La farmacológica por fin a llegado a la posibilidad de disminuir considerablemente el malestar del enfermo mental por medio de una droga. Prácticamente existen hoy en día pastillas para todo, que eliminan de un vez eso tan «incómodo» pero la moneda queda en el aire, en la mayoría de los casos suprime el discurso o en el mejor de los casos —que son unos cuantos— el sujeto tiene la posibilidad de poner en práctica las «cadenas significantes» que hacen posible que este hablar tenga por primera vez un sentido.
La psiquiatría desea ser imperativa: Basta ya de malos entendidos, «es lo que es, lo que digo dice eso y no otra cosa»; y si el sujeto se angustia, deprime, obsesiona, delira, alucina... existe la pastilla idónea que restablece el equilibrio químico desordenado de los neurotransmisores y con ello cree el psiquiatra haber puesto al paciente primero en paz y después llevarlo a la gloria.

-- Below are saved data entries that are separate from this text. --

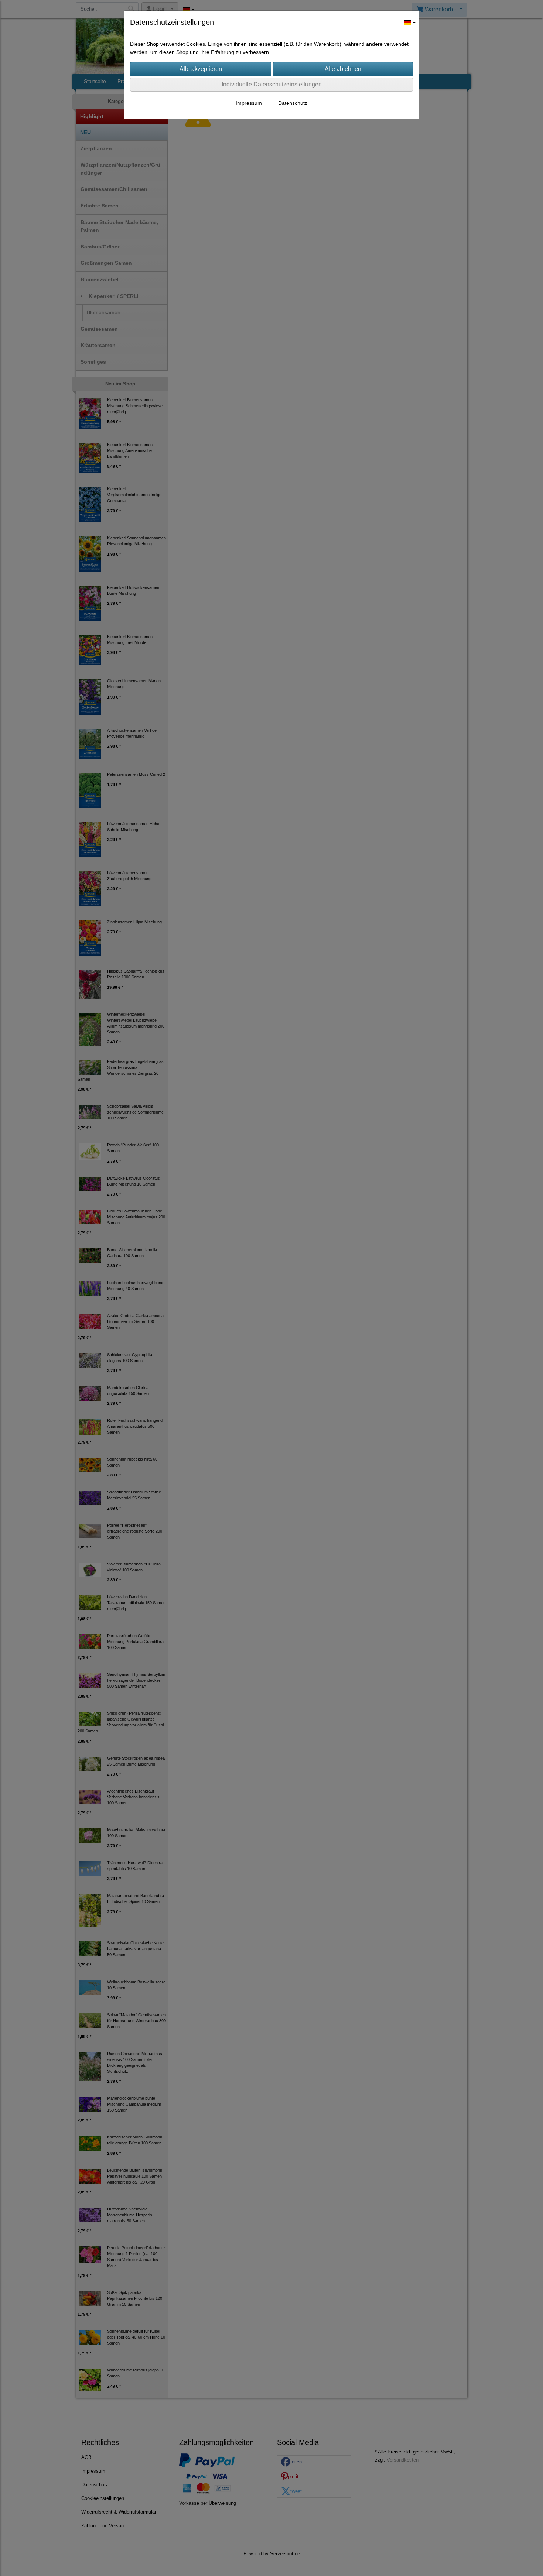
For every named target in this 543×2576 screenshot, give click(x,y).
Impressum (249, 103)
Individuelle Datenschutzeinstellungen (272, 84)
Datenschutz (292, 103)
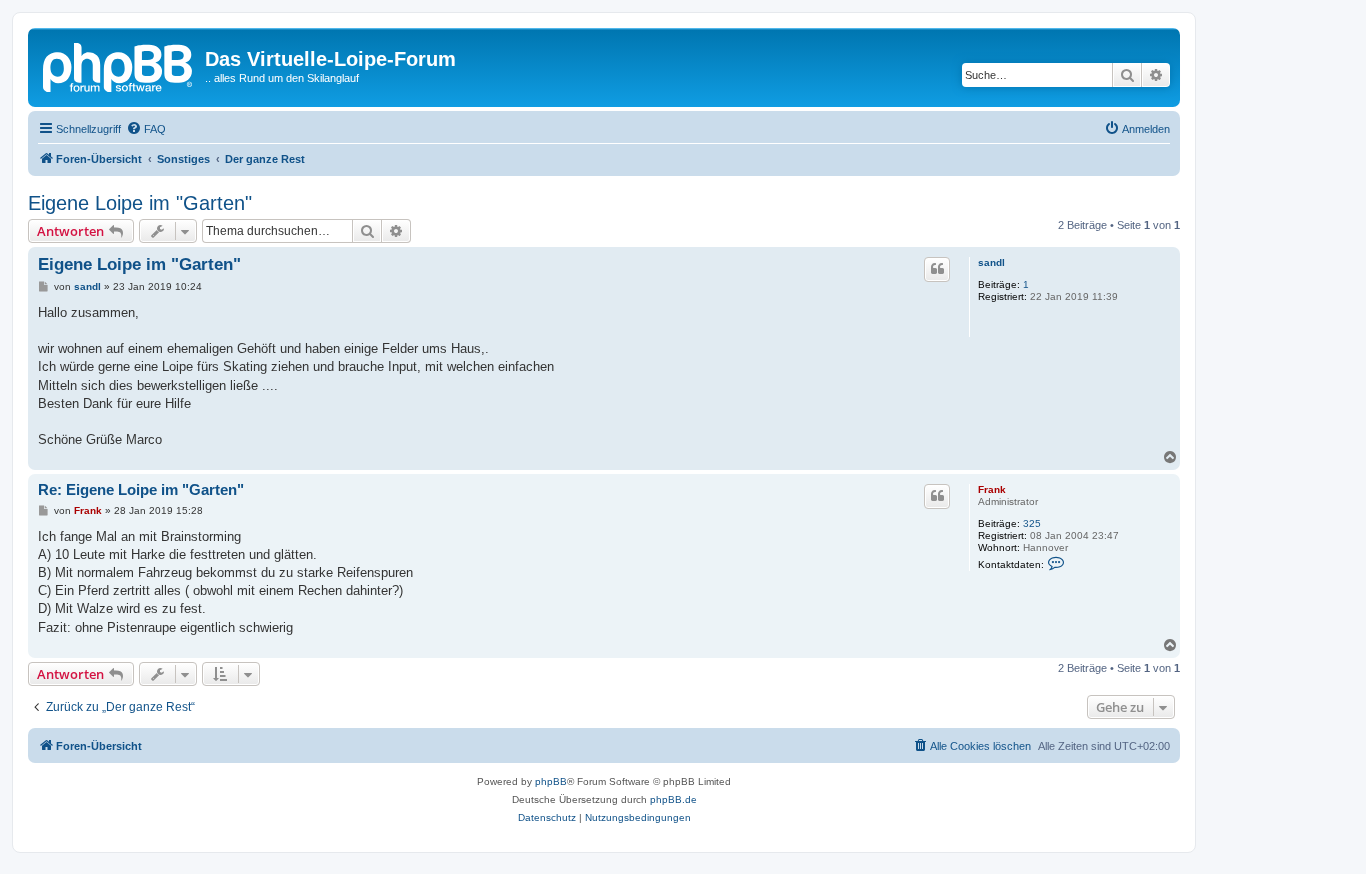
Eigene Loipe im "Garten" (140, 203)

La psiquiatría declara que no tiene porque «escuchar» más los dichos del enfermo mental, salvo para poder clasificarlo de acuerdo con el DSM IV y arribar a un diagnóstico (en general, teñido del matiz de que se trata de trastornos de la conducta y el comportamiento, pasibles de ser corregidos con una reeducación adecuada y obviamente combinada con la química).
Así los psiquiatras se equiparan curiosamente con los toxicómanos. Ambos son expertos alquimistas, mientras uno prepara su «cóctel» con bebidas alcohólicas, cocaína y mariguana, el otro «receta» Ritalin, litio y Diazepam, ambos con la tarea primordial de modificar la realidad psíquica del sujeto en algo más acorde con su sensibilidad perceptiva.